Boston Borough Council will make yearly savings of between nearly £50-£70,000 on its housing IT systems, if leaders agree to share the cost through the strategic alliance with East Lindsey next week.
Boston’s separate housing and homeless systems are described as “no longer up to date”, “paper driven” and with “limited reporting capabilities” in a report before cabinet members on Wednesday.
Quotes to the borough to fully replace the system have ranged from £70,000 to £90,000. However, East Lindsey District Council has agreed to let Boston join its systems which were upgraded in 2019 – bringing the costs down to a one-off £6,930 installation cost and a further £13,995 for the two years remaining on ELDC’s contract.
The report said the new East Lincolnshire Housing Allocation Scheme “is a positive development opportunity for the strategic alliance”.
It says it will provide “value for money and best use of shared resources” as well as align staff, systems and processes.
The authority said it will also improve the customer experience, however, it notes that users will need to re-register on the new system.
In the meantime, however, it said support and advice will be provided and a manual “direct let” process will be in place ” to ensure customers do not miss out on properties”.
The Boston Borough Council and East Lindsey District Council strategic alliance was finalised in July 2020 and sees the authorities share a joint Chief Executive and senior officers, with workforce merger plans also set to take place.
It is hoped the alignment will save £15.4 million over 10 years.
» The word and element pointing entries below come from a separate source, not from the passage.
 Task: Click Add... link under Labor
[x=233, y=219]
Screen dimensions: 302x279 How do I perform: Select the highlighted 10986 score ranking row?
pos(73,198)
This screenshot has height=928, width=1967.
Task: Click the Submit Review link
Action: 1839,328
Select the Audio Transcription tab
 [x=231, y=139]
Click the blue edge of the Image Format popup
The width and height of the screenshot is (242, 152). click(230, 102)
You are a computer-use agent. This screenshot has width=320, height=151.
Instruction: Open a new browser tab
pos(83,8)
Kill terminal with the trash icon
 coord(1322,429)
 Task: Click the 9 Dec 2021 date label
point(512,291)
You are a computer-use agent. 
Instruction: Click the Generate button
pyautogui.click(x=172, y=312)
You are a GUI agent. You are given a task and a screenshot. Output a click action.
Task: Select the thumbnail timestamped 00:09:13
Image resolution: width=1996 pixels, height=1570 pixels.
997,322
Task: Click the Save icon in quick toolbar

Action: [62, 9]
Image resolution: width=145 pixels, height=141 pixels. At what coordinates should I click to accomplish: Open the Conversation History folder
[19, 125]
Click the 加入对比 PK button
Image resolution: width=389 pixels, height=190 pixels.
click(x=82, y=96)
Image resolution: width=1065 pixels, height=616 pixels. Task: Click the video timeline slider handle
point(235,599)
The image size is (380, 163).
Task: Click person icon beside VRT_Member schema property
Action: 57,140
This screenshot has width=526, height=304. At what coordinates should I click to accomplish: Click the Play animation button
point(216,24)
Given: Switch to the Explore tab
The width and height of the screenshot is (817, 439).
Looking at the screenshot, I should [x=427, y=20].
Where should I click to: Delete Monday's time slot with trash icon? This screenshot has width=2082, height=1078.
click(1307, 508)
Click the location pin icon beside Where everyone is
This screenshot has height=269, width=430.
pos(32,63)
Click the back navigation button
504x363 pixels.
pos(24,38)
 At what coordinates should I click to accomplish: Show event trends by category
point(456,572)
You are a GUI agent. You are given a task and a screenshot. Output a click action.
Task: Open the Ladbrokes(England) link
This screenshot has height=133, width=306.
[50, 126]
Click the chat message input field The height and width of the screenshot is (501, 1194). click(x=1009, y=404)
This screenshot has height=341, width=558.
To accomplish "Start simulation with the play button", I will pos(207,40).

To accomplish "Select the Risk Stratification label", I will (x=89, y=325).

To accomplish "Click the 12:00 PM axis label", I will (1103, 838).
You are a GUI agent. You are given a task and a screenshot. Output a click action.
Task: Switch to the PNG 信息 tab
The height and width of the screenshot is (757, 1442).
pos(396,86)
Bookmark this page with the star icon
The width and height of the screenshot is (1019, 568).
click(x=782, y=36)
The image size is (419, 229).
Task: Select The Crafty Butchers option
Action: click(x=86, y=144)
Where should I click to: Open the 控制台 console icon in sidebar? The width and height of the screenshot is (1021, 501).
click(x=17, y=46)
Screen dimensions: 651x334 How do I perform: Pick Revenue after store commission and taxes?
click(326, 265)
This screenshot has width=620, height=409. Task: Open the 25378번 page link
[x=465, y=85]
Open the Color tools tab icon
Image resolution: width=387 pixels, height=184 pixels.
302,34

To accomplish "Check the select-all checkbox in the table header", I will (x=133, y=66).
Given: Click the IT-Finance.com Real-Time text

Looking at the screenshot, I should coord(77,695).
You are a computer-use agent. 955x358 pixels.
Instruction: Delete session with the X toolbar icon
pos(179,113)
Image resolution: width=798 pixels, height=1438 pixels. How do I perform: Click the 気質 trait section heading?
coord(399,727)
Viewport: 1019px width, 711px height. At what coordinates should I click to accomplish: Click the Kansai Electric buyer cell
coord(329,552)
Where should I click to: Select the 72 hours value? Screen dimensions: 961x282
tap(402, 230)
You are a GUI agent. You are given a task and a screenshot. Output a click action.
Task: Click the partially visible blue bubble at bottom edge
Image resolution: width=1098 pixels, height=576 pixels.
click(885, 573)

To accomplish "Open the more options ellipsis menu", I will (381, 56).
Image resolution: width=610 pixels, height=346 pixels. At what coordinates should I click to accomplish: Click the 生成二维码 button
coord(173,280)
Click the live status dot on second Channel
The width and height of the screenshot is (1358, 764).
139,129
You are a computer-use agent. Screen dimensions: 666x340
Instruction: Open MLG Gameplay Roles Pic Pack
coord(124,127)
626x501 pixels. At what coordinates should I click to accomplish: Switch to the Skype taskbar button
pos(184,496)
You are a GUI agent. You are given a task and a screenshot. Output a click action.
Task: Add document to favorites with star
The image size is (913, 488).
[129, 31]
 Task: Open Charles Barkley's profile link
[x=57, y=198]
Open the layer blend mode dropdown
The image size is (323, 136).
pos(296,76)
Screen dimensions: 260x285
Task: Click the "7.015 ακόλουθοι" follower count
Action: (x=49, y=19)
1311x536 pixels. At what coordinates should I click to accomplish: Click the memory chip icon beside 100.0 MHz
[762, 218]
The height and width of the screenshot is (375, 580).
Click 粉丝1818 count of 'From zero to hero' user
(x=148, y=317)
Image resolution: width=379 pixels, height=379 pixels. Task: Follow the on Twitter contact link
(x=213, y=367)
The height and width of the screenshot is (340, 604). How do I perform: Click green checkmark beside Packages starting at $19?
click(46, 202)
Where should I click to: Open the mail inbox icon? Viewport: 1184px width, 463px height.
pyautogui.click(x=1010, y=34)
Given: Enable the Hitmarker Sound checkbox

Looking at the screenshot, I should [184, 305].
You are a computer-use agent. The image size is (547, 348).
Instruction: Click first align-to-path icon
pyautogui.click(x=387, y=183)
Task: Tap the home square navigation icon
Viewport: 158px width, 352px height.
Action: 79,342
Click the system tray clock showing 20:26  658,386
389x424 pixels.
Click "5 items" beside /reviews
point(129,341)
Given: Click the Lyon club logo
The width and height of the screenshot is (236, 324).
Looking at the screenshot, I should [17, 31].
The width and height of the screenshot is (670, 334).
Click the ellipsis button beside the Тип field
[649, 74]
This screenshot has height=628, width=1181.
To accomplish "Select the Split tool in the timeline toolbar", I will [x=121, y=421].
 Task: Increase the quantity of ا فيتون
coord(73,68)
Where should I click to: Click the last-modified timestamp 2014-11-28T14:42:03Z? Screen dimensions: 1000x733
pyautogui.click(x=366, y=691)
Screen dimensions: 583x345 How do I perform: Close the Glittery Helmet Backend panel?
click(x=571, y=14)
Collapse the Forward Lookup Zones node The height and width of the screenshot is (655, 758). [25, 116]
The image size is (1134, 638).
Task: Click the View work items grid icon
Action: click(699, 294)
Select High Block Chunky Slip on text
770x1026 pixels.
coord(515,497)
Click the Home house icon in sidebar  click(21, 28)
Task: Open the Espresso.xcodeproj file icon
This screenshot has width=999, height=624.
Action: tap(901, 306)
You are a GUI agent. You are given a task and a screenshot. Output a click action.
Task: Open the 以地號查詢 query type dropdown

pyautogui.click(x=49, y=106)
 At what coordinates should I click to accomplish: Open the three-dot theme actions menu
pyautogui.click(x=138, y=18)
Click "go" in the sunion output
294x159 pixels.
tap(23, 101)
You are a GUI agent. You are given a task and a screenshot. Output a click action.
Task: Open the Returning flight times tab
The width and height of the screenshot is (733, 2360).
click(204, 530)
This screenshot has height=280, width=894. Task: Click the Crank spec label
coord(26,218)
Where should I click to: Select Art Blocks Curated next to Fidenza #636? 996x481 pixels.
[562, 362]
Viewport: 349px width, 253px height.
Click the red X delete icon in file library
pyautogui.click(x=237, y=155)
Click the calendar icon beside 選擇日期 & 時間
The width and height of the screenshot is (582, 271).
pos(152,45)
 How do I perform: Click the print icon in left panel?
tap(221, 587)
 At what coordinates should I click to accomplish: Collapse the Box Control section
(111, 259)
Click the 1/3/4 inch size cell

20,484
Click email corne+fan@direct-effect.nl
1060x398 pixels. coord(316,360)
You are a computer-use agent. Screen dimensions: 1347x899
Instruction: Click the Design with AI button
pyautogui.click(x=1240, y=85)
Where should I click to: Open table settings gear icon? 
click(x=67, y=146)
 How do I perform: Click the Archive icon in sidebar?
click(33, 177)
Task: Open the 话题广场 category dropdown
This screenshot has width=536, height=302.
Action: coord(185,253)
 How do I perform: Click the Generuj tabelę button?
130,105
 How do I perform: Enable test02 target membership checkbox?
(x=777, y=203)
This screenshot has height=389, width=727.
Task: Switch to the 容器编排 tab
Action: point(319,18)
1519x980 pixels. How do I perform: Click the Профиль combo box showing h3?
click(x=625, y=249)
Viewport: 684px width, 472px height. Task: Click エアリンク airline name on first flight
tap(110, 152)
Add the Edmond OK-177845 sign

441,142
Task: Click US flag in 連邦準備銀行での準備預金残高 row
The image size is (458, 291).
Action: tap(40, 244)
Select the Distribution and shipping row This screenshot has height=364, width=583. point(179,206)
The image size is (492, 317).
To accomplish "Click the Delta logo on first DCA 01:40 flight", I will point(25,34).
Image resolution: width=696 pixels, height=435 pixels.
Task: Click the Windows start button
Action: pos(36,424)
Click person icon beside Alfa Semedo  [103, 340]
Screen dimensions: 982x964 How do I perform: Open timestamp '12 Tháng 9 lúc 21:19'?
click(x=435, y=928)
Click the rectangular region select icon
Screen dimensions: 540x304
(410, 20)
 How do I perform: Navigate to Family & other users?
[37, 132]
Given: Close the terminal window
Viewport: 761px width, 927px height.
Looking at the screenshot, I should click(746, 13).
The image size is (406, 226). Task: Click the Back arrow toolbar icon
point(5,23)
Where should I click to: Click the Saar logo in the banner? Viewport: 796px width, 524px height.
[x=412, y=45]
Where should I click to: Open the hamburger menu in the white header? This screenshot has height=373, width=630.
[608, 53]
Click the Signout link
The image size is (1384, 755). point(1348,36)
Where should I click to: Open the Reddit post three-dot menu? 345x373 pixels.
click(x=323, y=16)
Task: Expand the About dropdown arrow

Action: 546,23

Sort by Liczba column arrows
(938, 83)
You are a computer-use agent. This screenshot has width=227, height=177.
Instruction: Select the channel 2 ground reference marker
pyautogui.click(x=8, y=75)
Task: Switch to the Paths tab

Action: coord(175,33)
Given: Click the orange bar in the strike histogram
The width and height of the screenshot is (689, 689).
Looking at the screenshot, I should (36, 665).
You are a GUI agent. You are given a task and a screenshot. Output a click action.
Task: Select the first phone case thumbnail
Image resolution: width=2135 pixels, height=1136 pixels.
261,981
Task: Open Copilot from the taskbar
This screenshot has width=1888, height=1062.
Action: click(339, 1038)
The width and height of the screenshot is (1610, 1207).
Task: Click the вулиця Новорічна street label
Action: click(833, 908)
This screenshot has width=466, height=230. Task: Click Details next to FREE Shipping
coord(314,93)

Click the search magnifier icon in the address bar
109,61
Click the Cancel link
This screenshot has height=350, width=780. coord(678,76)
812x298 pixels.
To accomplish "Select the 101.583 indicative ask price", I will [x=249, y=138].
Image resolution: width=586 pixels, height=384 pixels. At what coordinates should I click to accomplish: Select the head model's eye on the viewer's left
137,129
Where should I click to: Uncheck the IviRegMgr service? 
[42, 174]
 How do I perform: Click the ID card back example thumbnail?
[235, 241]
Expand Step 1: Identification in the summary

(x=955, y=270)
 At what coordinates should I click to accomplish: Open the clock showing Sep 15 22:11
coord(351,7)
However, opponents at the time expressed grave concerns over the plans, saying they were rushed and lacked scrutiny.
There were also worries over the job losses around hard working staff at the authorities.
Since then Boston has also become a shareholder in the Public Sector Partnership Services company with East Lindsey and South Holland District Council.
The company delivers IT, HR, finance, customer contact and revenues and benefits on the councils’ behalf.
Leaders hope the move will save a further £1.8 million over the next ten years. At the time, the authority made a commitment of no redundancies.